The death toll from a series of forest fires in Northern California climbed to 40 over the weekend, destroying thousands of buildings and ravaging hundreds of thousands of acres in and around California’s wine country north of the San Francisco Bay Area.
More than 100,000 residents remain under evacuation orders in Napa, Sonoma, Yuba, Butte, Lake, and Mendocino counties, as of early Sunday morning.
The wildfires broke out Northern California on October 8th, spreading across hundreds of thousands of acres of forests and destroying at least 5,700 homes. In addition to the 40 killed, more than 100 were injured, mostly from smoke inhalation.
Rumors of looting left some residents on edge, AP reported.
“We’re on pins and needles,” Santa Rosa resident Travis Oglesby said. “We’re hearing about looting.”
Seventeen fires are still active across Northern California, some as wide as 100 miles.
Over 10,000 firefighters and 1,000 fire engines are battling the blazes, the largest of which is now 56% contained.
Of the 40 victims killed by the fires, most died late in the night of October 8th or before dawn on October 9th, as the fires spread rapidly and before residents had been warned of the blazes.

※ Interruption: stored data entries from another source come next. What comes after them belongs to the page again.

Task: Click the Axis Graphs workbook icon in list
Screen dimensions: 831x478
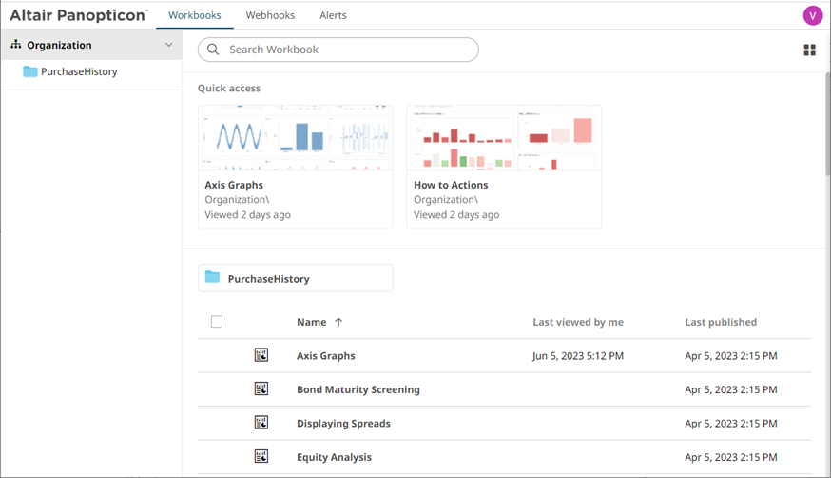Action: click(x=261, y=355)
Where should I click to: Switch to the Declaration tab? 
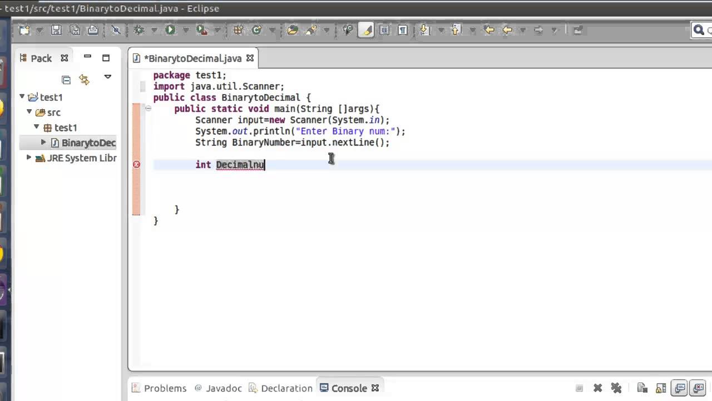pyautogui.click(x=281, y=388)
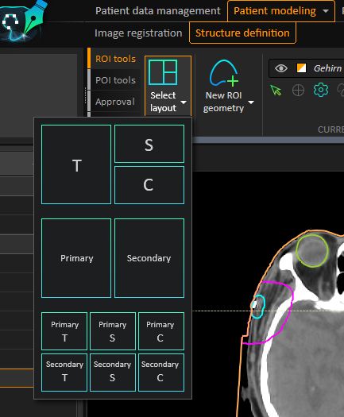Switch to Patient data management tab
This screenshot has height=417, width=344.
coord(158,11)
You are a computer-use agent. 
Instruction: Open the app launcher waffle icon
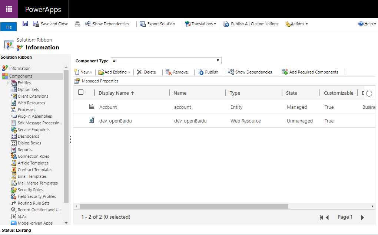point(9,9)
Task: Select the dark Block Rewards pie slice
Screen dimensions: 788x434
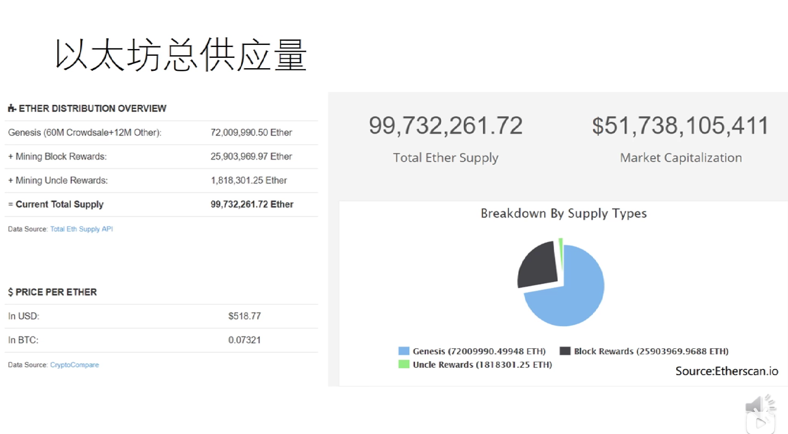Action: tap(537, 265)
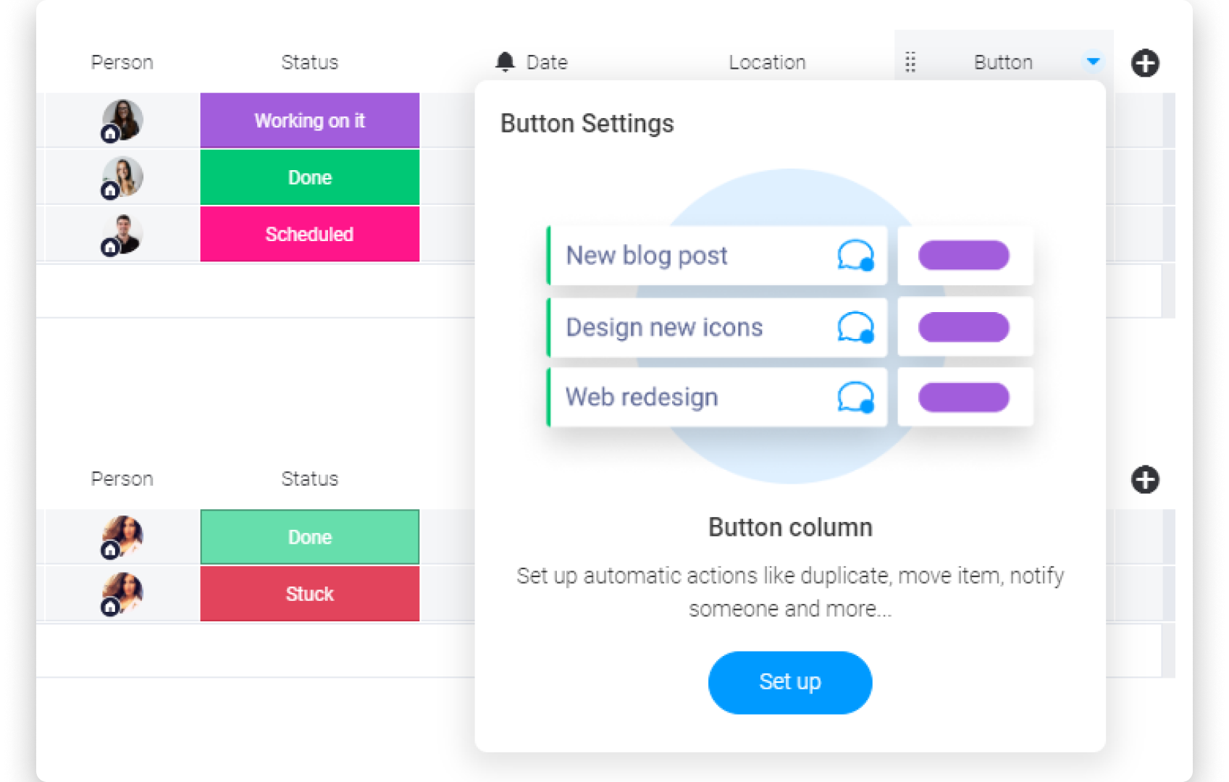
Task: Open the pink Scheduled status cell
Action: pyautogui.click(x=310, y=234)
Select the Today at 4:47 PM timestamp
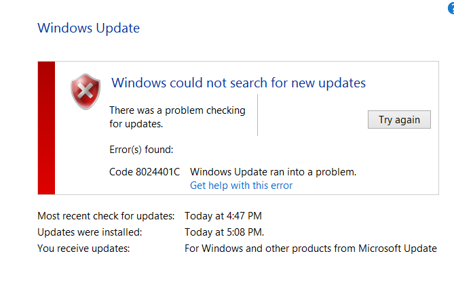 [223, 216]
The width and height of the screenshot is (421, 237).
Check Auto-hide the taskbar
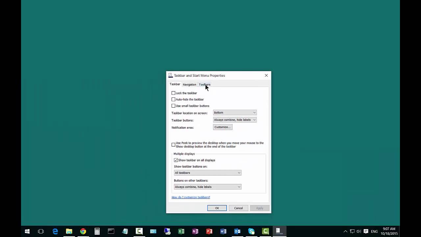click(173, 99)
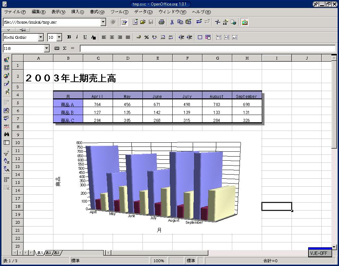Click the Open File folder icon
The width and height of the screenshot is (339, 266).
point(143,22)

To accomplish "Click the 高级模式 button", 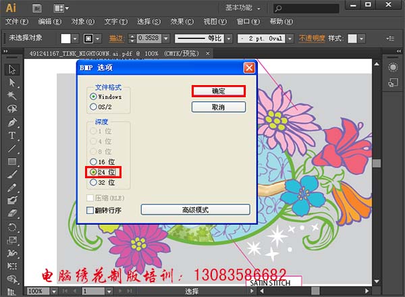I will pyautogui.click(x=195, y=210).
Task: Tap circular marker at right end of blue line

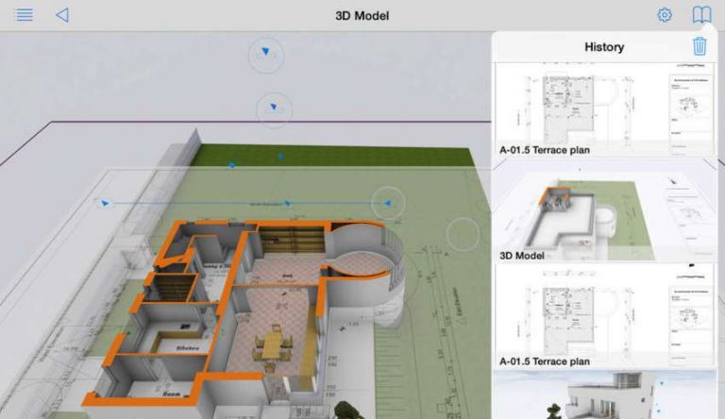Action: click(387, 202)
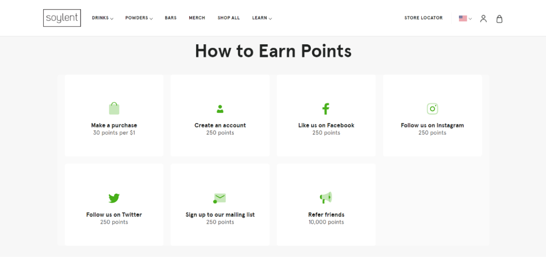Click the Create an account person icon
This screenshot has height=257, width=546.
click(x=220, y=109)
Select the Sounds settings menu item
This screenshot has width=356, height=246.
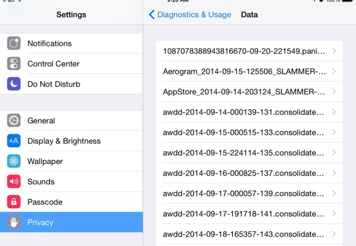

Many of the victims, it appears, were killed as they slept when the firestorms, fuelled by heavy winds, ripped through residential areas.
“It’s a horror that no one could have imagined,” California Governor Jerry Brown said.
Brown, a long-time resident of the Oakland hills and former Mayor of Oakland, said the fire was the worst of his lifetime – surpassing the devastating October 1991 Oakland hills firestorm which claimed 25 lives and destroyed 3,300 homes.